Synopsis: "These sermons were prepared from 1920 to 1924. Professor Barth preached some of them while he was minister of the Reformed congregation in Safenwil, Canton Aargau, Switzerland; others in the Reformed Church in Goettingen while he was professor of theology in the University. Pastor Thurneysen at that time preached to the congregation in Bruggen, near St. Gall, Switzerland. The sermons were written not for special occasions but for the regular Sunday morning service, and were addressed to such men and women as one will find in any village or city church--to men and women in the struggle for life, waiting and seeking for God. "Pastor Thurneysen selected the sermons and arranged them according to a scheme that may be indicated by the words Promise, Christ, Christian Living." --from the Translator's Preface Author Biography: Karl Barth (1886-1968) the Swiss Reformed professor and pastor, was once described by Pope Pius XII as the most important theologian since Thomas Aquinas. As principal author of The Barmen Declaration, he was the intellectual leader of the German Confessing Church--the Protestant group that resisted the Third Reich. Barth's teaching career spanned nearly ve decades. Removed from his post at Bonn by the Nazis in late 1934, Barth moved to Basel where he taught until 1962. Among Barth's many books, sermons, and essays are the Epistle to the Romans, Humanity of God, Evangelical Theology, and Church Dogmatics. Eduard Thurneysen (1888-1974) was a pastor in a Swiss town near where Barth was pastor, and they worked out dialectical theology together. He was later Professor of Theology at Zurich.

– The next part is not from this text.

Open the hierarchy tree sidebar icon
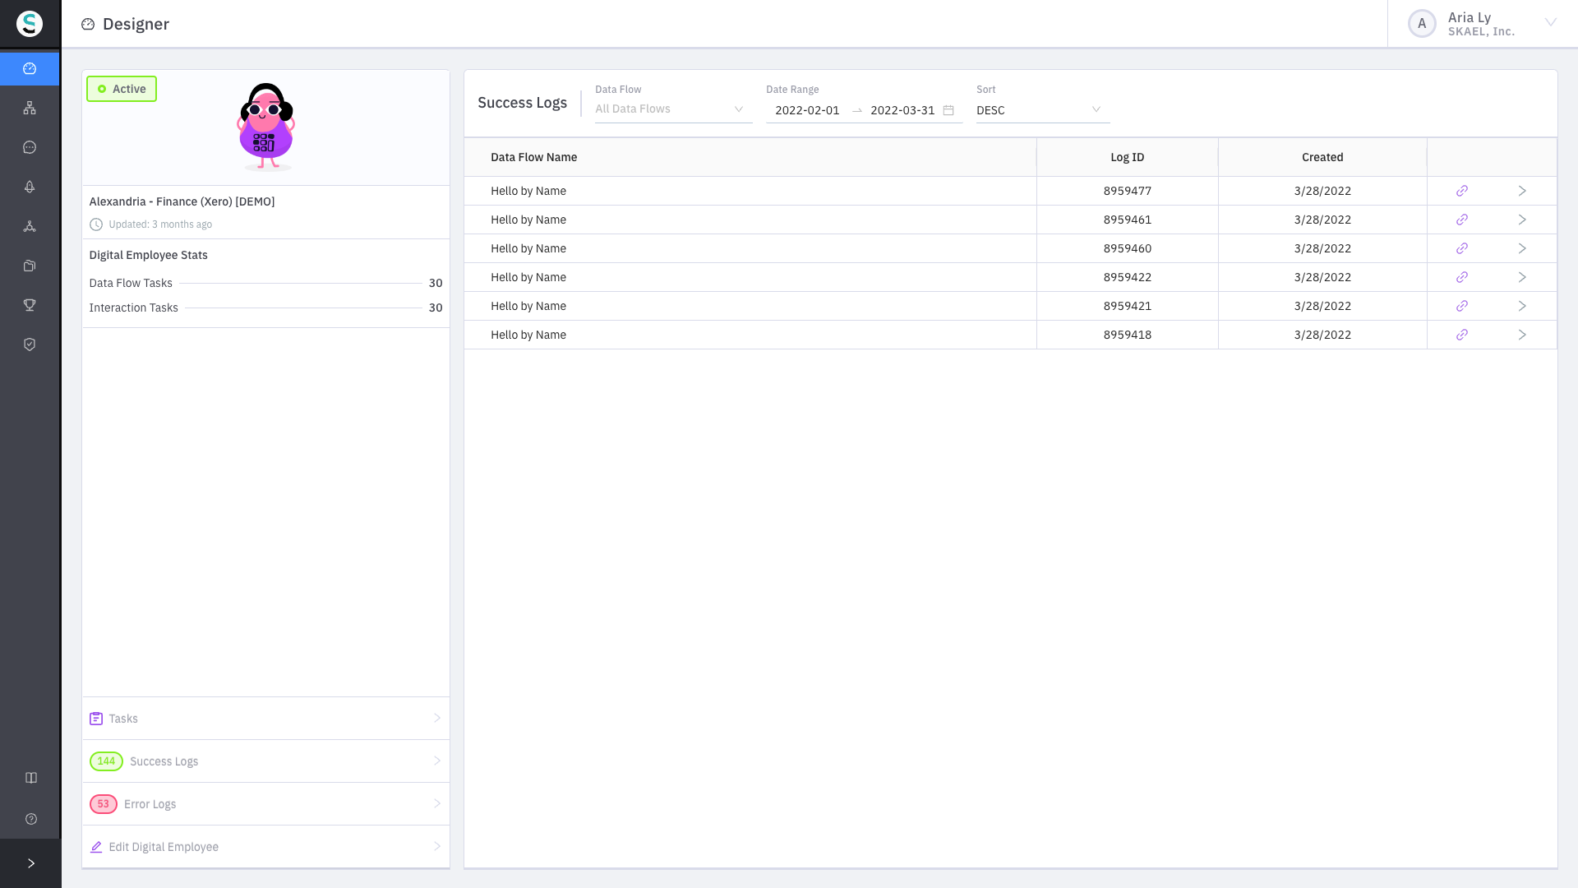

Karl Barth was a Swiss Reformed theologian whom critics hold to be among the most important Christian thinkers of the 20th century.
Beginning with his experience as a pastor, he rejected his training in the predominant liberal theology typical of 19th-century Protestantism. Instead he embarked on a new theological path initially called dialectical theology, due to its stress on the paradoxical nature of divine truth (e.g., God's relationship to humanity embodies both grace and judgment). Other critics have referred to Barth as the father of neo-orthodoxy -- a term emphatically rejected by Barth himself. The most accurate description of his work might be "a theology of the Word." Barth's theological thought emphasized the sovereignty of God, particularly through his innovative doctrine of election.
Barth tries to recover the Doctrine of the Trinity in theology from its putative loss in liberalism. His argument follows from the idea that God is the object of God's own self-knowledge, and revelation in the Bible means the self-unveiling to humanity of the God who cannot be discovered by humanity simply through its own efforts.